Is being civilised, cultured and urbane more important than having a childlike trust in God?  Do all the things we aspire to be, all our ambitions for being civilised take us away from God?  It seems that the Fall of man coincides exactly with man’s ascent to civilisation.  What does this mean for mankind?  What does it mean for Christians?  And, what does it mean for God?

For me, the two realities of both man’s creation and then fall from grace with God and man first living in large urban centres, have become intertwined and even confused with each other by those early writers and scholars who were trying to make sense of mankind’s origins.  How could they have known any better, not having vast libraries or the Internet like we do now?  It is something we need to look at, especially those Christians who believe that the earth and mankind are only thousands of years old.  Equally, it seems that man becoming sophisticated and falling from grace could be one and the same thing.  The rise of civilisation has led to class divisions, wars, nations at odds with each other and a world which, as it gets ever more cultured and technologically advanced, seems less and less to be concerned with God or being concerned with our fellow human beings.

Why did man become civilised?  Why did man rebel against God?  Well, He gave us free will to choose the way we would live; His way or our way.  His way means being obedient to Him.  Our way means chaos because everyone then chooses to do whatever they want to do without regard to God and usually always without regard to other people.  When people disregard God they abandon all concern for everyone and everything but themselves.  It’s clear to see where this has lead mankind and the world in general.

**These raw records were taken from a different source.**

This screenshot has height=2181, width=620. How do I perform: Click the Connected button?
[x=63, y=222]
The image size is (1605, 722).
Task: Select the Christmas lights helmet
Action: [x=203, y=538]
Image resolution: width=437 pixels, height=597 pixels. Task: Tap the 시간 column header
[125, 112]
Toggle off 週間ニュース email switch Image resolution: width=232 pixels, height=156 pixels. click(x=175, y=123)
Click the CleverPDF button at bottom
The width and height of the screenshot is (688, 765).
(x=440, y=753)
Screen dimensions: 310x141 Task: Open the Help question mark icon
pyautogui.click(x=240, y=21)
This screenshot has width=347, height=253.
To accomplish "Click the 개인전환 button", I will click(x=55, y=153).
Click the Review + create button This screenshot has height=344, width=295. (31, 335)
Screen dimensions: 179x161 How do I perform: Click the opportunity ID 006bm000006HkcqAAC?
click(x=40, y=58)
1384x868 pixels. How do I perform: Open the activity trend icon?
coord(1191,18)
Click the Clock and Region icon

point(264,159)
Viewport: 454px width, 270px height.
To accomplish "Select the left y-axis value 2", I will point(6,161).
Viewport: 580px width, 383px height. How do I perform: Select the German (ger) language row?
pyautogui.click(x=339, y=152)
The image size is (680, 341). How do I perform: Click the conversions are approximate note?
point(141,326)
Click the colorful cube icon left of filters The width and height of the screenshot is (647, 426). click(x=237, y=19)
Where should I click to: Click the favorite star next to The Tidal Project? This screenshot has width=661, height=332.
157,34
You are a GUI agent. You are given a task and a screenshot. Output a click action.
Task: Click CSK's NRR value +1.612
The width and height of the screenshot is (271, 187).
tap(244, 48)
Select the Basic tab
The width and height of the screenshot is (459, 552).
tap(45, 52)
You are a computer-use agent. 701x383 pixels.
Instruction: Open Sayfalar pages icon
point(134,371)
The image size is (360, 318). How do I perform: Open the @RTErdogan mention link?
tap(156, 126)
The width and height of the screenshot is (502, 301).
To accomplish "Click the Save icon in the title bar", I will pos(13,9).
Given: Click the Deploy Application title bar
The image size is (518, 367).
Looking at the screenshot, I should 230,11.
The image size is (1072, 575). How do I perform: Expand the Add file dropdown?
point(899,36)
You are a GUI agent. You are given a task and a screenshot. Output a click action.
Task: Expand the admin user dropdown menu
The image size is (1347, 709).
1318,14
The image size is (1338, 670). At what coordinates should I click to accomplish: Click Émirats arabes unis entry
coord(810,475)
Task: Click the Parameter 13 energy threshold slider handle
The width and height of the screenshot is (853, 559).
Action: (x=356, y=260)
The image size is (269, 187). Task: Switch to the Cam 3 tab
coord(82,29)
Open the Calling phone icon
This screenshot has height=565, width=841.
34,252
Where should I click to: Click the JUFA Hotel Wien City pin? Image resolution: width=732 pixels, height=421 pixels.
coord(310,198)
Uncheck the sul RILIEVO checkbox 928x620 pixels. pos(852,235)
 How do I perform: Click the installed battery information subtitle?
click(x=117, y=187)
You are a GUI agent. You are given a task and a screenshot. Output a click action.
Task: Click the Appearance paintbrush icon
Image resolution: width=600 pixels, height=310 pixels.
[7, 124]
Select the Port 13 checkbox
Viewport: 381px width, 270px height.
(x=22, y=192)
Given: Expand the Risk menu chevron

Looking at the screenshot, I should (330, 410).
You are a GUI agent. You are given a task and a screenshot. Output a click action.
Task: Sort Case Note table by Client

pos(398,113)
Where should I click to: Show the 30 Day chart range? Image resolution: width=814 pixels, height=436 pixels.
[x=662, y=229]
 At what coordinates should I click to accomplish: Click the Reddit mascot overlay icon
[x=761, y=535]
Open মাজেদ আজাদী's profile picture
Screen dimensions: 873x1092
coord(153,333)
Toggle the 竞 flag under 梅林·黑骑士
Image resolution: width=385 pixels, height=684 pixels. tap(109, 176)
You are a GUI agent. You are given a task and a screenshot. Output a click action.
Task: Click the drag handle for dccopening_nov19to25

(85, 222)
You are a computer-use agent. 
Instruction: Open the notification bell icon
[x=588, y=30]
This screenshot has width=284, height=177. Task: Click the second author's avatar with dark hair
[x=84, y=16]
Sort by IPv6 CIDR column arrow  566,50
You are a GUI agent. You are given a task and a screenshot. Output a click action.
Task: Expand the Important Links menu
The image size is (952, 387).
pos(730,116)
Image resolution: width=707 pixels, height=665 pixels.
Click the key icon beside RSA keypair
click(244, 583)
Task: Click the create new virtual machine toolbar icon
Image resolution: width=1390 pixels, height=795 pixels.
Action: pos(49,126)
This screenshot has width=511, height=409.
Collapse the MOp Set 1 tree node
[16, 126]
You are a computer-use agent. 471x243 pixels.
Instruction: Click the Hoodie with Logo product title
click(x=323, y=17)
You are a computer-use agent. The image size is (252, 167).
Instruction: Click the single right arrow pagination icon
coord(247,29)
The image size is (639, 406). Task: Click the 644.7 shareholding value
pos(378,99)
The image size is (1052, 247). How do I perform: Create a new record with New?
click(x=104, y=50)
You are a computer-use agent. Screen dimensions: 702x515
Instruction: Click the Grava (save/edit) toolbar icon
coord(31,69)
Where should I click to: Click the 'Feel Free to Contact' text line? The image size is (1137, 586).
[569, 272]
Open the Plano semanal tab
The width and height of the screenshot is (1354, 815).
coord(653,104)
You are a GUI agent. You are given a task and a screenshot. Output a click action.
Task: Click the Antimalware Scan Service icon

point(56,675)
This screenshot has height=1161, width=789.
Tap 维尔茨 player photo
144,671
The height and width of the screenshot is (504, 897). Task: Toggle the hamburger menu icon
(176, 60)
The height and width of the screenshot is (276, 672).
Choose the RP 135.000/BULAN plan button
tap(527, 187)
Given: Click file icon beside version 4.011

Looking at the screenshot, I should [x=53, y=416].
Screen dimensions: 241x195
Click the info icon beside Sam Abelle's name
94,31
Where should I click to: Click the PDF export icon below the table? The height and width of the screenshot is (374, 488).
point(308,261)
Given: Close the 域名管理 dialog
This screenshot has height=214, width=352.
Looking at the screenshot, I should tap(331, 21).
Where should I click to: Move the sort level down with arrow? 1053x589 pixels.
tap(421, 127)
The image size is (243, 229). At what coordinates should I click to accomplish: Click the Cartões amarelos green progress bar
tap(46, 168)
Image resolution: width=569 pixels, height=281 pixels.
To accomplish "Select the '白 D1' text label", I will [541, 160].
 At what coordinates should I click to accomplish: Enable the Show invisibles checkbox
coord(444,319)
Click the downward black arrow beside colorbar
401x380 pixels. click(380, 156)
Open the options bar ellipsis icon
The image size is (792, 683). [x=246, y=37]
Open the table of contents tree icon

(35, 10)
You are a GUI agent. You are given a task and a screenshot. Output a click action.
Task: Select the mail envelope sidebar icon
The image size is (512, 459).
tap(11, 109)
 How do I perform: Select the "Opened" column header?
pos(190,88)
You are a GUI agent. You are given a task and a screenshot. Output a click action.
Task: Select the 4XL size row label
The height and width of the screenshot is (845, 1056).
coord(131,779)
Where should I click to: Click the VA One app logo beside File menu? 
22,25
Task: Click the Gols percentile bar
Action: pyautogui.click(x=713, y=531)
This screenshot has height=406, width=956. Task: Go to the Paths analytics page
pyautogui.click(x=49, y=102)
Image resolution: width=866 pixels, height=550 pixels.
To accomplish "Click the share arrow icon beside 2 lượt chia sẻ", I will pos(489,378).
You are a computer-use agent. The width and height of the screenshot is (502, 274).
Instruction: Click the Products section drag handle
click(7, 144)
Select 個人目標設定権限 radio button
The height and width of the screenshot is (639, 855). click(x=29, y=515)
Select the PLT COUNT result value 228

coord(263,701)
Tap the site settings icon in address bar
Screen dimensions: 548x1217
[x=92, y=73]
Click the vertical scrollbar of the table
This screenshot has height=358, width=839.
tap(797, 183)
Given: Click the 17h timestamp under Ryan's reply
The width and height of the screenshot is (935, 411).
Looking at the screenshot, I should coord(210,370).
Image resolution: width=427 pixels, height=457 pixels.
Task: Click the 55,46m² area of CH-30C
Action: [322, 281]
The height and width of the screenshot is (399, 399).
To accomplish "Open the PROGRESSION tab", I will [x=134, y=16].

Perhaps instead of being so obsessed with success, making money, being seen by others as important and being concerned about high social status, we should first ask God what He wants from us and what life He wants us to live.  Through Adam and Eve we are all fallen, but through Jesus we can be reconciled to God. 

Rohl, D. 1999. Legend: The Genesis of Civilisation. United Kingdom. Century.

Roux, G. 1992. Ancient Iraq. 3rd Ed. England. Penguin.

Wood, M. 1992. Legacy: A Search for the Origins of Civilization. Great Britain. Network Books.